Top film remakes…. Can a film be better than the original?

With Cruella, The Little Mermaid and Mulan waiting in the wings, it is worth considering the best remakes. The releases of Dumbo, Aladdin, The Lion King and Hellboy have had varied degrees of success. Even though Disney is merely retelling many of their classic animated films, it does get the mind thinking of remakes.

What about the remakes?

Going back to films of the past or other countries to find good source material for films, Hollywood has managed to get these new versions right. Some of these films were so good, most people did not even know that they were remakes. There are quite a few options to choose from for this list, but we will limit them to the top ten remakes. 

Reel Dialogue’s top 10 film remakes

  1. True Grit – The combination of the Coen Brothers and Jeff Bridges was the rare moment where the new outdoes the original. Also, they managed to get a western back at the top. 
  2. The Departed – Hard to imagine that Martin Scorsese needed to use borrowed material, but this classic did the original Hong Kong production justice.
  3. 3:10 to Yuma – Another western makes the list, but this is one of Russell Crowe’s best performances. Many have not seen this fantastic film, but it is worth a look. 
  4. Aladdin – Out of the recent Disney choices, this has been the stand out of the live-action remakes. Also, it has gone on to be the biggest box office success of Will Smith and director Guy Ritchie.
  5. Insomnia – One of the rare Christopher Nolan films that get forgotten. Al Pacino and Robin Williams provide excellent performances to the adaptation of the original Norwegian film. 
  6. Dirty Rotten Scoundrels (1988) – Finally a comedy! A remake of 1964’s Bedtime Story, This Frank Oz production capitalises on the comedic brilliance of Steve Martin and Michael Caine. 
  7. 12 Monkeys (1995) – Not even realising that this was a remake of La Jetee (1962), this quirky, yet brilliant Terry Gilliam film continues to captivate in its prophetic nature.
  8. Ocean’s Eleven -Steven Soderbergh and the boys looked like they were having fun in every frame of this remake of the Rat Pack original. 
  9. Charlie and the Chocolate Factory -For Willy Wonka and Gene Wilder fans this will be a controversial addition to the list. Tim Burton was made to make Roald Dahl inspired films. His style complements the bizarre children’s author view of the world. 
  10. War of the Worlds – Yes, even Steven Spielberg and Tom Cruise make the list. Outside of the ending, this production still stands up against many of the apocalyptic films of this era.

Honourable Mentions

  1. Hairspray – This was added for the sake of the ladies in our house that love this version over the original. 
  2. Dawn of the Dead – Zach Snyder helps to get a zombie film close to the top 10.
  3. Homeward Bound – Disney is notorious for rebooting their own material, but this children’s remake of The Incredible Journey will still bring a tear to your eye. 
  4. Scarface -A magnificent performance by Al Pacino would seem mild in comparison to today’s cinema, but still a classic.
  5. Beauty and the Beast – This film has been done a multitude of times, but the recent release had to get a mention for the sake of my daughters. 
PLANET OF THE APES (2001) Tim Roth (L) and Mark Wahlberg

Some of the least appealing remakes

There are plenty of options for this list, but here are some of the worst. They do not need much commentary, just a warning label that they might be bad for your health.

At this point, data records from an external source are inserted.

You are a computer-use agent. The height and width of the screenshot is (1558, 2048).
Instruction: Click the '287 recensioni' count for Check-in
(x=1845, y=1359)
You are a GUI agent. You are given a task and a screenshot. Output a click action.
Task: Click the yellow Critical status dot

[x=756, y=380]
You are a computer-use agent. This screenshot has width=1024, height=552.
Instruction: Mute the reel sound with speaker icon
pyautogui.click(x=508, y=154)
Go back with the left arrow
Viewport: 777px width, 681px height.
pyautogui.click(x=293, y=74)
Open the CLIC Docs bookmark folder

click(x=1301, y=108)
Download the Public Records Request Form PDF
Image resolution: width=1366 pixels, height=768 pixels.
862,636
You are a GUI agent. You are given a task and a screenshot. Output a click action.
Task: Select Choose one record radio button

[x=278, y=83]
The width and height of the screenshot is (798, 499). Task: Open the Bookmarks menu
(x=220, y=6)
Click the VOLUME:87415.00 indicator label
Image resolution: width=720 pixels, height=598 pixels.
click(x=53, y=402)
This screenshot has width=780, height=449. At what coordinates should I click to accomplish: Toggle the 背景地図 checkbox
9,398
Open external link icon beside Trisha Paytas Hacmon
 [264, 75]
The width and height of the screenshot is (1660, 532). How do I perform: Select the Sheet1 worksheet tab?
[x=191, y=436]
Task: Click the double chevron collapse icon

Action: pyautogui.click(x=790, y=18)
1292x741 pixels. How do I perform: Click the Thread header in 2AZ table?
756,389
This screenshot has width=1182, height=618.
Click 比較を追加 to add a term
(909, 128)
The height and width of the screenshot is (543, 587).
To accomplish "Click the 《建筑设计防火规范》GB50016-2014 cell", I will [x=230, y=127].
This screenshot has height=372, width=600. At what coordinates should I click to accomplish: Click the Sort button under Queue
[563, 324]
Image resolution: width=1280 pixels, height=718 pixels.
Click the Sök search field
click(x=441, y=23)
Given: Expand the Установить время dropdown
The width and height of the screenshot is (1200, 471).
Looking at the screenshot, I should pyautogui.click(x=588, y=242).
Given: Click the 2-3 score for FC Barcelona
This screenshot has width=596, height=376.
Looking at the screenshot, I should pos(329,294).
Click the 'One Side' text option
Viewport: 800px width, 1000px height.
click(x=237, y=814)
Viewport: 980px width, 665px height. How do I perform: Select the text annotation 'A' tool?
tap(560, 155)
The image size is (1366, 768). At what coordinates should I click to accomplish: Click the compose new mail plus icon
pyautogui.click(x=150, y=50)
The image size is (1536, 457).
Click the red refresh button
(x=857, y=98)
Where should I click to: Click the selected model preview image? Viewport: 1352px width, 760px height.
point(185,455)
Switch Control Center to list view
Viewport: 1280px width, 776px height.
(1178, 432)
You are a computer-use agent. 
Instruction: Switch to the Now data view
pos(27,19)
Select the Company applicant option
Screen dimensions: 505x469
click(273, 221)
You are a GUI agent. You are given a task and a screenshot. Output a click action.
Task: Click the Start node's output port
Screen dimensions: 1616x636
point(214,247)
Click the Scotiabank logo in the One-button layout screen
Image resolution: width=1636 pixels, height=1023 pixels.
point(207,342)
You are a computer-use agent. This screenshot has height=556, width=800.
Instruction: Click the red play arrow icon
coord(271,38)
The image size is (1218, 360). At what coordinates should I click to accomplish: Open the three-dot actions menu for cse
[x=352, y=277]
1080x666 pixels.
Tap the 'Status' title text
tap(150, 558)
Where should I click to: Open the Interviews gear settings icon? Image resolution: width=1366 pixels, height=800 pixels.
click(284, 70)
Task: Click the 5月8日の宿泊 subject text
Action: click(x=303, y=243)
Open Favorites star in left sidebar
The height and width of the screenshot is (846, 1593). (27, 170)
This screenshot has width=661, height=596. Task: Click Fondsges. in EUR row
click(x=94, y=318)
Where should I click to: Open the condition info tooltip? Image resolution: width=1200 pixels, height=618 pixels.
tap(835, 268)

  1. Planet of the Apes (2001)Tim Burton made this list, too. Skip this version and enjoy the new series.
  2. Godzilla (1998) – The most recent version was not much better, but the 1998 version was an embarrassment to this franchise. That is a stretch to be the worst within this genre. 
  3. Psycho (1998) – Not a good year for remakes.
  4. Point Break – The original was a cult classic, but this version took itself too seriously.
  5. Arthur – Please allow this to be the end of Russell Brand’s acting career. 

REEL DIALOGUE: Asking the bigger questions

1. What makes a film appealing? 

2. What are your thoughts on the top and worst films?